Football the only focus for Aussie hopefuls

“It might seem unbelievable, but we don’t have any rugby fanatics in the team,” said Alan Delic, media officer for the Australia squad currently taking part in the FIFA U-17 World Cup Chile 2015. That being the case, will the players really not watch Sunday's Rugby World Cup semi-final between Australia and Argentina?

“Probably not,” insisted two of the Joeys’ starlets here in Chile, Jackson Bandiera and Jonathan Vakirtzis, in conversation with FIFA.com. Indeed the pair, along with their squad-mates, are fully focused on ‘another’ Argentina-Australia meeting, which will decide whether the Aussies reach the knockout stages or head for home.

Though it is perhaps understandable that, in a group of elite young footballers, there is less interest in the sports in which Australia have a longer standing tradition – such as rugby league, rugby union, Aussie Rules or cricket – the players insist that the beautiful game is rising fast.

“In Sydney, where I’m from, the rugby scene is very strong, but football has grown a lot,” said Bandiera. “When I started to play at six years old I was the only one of my friends playing soccer, but now they all love it and play the game, whether it be socially or more competitively,” added the young left-back, who opted for the round ball, instead of choosing the oval one like his older brother.

Popularity on the up “I used to watch my cousin play football and that encouraged me to give it a try,” continued Bandiera. “At school I was asked several times to play rugby as well, but I preferred football. Besides, I don’t think my coach would have liked me trying to juggle them both!” added the versatile defender, who is also able to turn out in wide midfield.

“I’m from Victoria and Aussie Rules is the most played sport there,” said right-back Vakirtzis. “My dad played it and he was pretty good, and I started playing when I was little too. I didn’t really like it though, so I started playing football with some of my class-mates and enjoyed it”

Both Bandiera and Vakirtzis could be considered part of a generation of Australian children that caught the football bug in 2006, when the country appeared at the FIFA World Cup™ in Germany, having been absent from the competition since 1974.

“I’d already started playing, but it was at the 2006 World Cup that I began watching games,” recalled Bandiera, an ardent admirer of ex-Italy striker Alessandro Del Piero, who later ended his career in Australia. “I remember watching all of that World Cup, and wanting to be like those players.”

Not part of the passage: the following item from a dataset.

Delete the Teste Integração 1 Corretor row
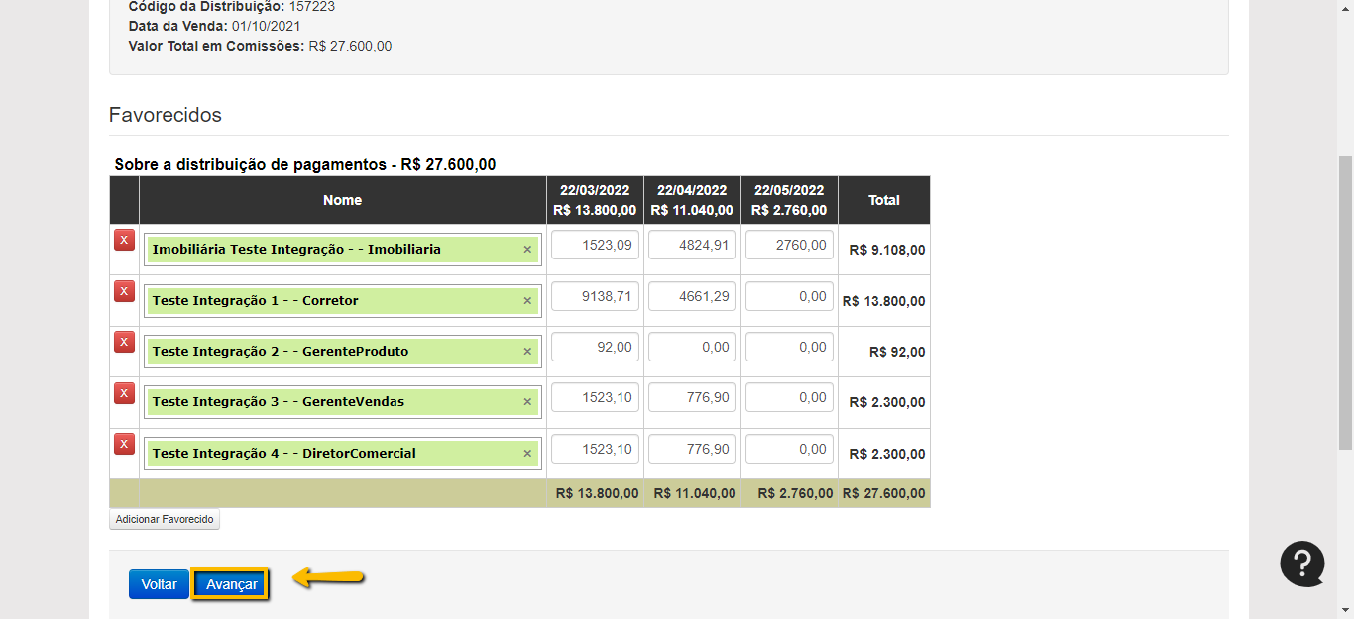1354x619 pixels. [x=124, y=291]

Vakirtzis too followed Germany 2006 closely, though his football-viewing began a little earlier: “I remember watching Australian league games with my dad, and I became a Chelsea fan when they won the League in 2004/05. My dad bought me football shirts and got me a signed ball for my birthday, and I’ve been watching their games ever since.”

Adventure on Chilean soil Having thus absorbed plenty of action on television over the years, for the talented young wide-defenders this U-17 World Cup on Chilean soil is proving an opportunity to live their own international footballing adventure.

“We’ve played in France before, but that was just for a couple of weeks,” said Vakirtzis, before touching on the tough group the Joeys have been drawn in. “At first, when we saw the teams in our group , it was a bit daunting. But we’ve gone on to build a team which is hungry and determined to prove itself.”

“When we first got here we were a bit tired, half-asleep, because the time difference is 14 hours,” chipped in Bandiera, on the initial difficulties in adjusting to their surroundings, but, despite a defeat against Germany and a draw with Mexico, Australia can still make the Round of 16 should they get the right result against La Albiceleste. “If we play well and focus on playing the game, rather than working out the maths, we can pick up a good result,” he insisted.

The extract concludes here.